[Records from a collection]
>>>>>

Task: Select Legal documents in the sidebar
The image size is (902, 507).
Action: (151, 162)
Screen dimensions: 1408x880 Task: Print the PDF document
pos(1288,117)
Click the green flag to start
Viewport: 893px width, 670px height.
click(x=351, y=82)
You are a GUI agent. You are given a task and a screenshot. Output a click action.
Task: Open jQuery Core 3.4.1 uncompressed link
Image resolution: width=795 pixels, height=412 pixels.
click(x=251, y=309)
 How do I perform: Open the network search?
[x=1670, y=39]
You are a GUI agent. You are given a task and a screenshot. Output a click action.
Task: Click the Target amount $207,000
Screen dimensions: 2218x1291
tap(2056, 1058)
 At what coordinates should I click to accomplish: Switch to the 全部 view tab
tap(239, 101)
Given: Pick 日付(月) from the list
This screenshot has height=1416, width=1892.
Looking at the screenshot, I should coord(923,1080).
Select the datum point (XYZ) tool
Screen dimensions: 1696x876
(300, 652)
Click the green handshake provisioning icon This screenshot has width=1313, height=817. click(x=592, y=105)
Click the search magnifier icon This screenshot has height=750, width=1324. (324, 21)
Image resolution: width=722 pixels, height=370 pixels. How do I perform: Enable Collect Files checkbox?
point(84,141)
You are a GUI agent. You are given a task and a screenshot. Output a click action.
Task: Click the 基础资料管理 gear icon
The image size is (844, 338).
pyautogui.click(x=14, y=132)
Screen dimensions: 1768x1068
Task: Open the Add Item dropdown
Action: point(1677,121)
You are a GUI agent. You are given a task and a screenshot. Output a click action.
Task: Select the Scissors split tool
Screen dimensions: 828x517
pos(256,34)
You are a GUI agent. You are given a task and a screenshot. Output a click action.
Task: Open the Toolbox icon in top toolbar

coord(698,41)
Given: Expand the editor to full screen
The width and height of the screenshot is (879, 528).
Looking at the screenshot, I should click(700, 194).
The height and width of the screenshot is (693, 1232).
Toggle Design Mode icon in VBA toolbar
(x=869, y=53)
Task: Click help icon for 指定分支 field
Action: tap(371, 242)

<<<<<

● **The problem**:
Beginning with the line above that contains "Screen dimensions: 2218x1291", copy each line exactly up to and including the line that contains "Click the green handshake", and go no further.

● **Result of the task**:
Screen dimensions: 2218x1291
tap(2056, 1058)
 At what coordinates should I click to accomplish: Switch to the 全部 view tab
tap(239, 101)
Given: Pick 日付(月) from the list
This screenshot has height=1416, width=1892.
Looking at the screenshot, I should coord(923,1080).
Select the datum point (XYZ) tool
Screen dimensions: 1696x876
(300, 652)
Click the green handshake provisioning icon This screenshot has width=1313, height=817. click(x=592, y=105)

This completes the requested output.